Dataset items
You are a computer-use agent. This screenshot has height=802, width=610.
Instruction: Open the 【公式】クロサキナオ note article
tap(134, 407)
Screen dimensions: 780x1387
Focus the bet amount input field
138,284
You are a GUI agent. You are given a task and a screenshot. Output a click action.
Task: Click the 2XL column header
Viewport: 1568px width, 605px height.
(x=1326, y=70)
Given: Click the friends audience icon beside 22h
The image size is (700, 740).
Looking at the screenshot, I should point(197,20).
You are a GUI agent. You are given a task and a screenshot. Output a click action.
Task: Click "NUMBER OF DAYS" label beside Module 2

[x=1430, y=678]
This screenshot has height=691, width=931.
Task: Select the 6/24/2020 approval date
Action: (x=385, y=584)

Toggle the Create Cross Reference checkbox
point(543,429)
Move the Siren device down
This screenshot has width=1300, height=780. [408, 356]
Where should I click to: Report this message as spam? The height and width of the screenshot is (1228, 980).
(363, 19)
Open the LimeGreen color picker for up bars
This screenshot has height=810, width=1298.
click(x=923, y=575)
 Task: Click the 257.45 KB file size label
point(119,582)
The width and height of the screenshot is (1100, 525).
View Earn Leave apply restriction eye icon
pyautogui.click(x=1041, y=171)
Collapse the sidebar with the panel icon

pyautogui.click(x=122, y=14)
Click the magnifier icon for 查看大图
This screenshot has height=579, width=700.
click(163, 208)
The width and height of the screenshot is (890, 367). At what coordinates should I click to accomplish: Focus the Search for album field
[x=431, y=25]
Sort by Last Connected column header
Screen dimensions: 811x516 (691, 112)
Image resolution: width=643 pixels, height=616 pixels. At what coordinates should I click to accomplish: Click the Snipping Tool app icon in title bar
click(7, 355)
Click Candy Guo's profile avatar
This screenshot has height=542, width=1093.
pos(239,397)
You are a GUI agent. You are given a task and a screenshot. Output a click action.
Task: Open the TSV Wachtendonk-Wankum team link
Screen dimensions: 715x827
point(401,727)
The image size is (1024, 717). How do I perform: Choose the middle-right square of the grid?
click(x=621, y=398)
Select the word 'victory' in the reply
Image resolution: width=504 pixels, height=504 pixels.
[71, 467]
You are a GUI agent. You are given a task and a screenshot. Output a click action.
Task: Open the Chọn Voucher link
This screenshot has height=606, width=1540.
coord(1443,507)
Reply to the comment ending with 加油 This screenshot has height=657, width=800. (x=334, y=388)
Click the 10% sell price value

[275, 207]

- TO DO -
Copy out the range of lines above starting at the line with "The image size is (700, 740)." and ending at the line with "Open the LimeGreen color picker for up bars", exactly and including both.

- RESPONSE AREA -
The image size is (700, 740).
Looking at the screenshot, I should point(197,20).
You are a GUI agent. You are given a task and a screenshot. Output a click action.
Task: Click "NUMBER OF DAYS" label beside Module 2

[x=1430, y=678]
This screenshot has height=691, width=931.
Task: Select the 6/24/2020 approval date
Action: (x=385, y=584)

Toggle the Create Cross Reference checkbox
point(543,429)
Move the Siren device down
This screenshot has width=1300, height=780. [408, 356]
Where should I click to: Report this message as spam? The height and width of the screenshot is (1228, 980).
(363, 19)
Open the LimeGreen color picker for up bars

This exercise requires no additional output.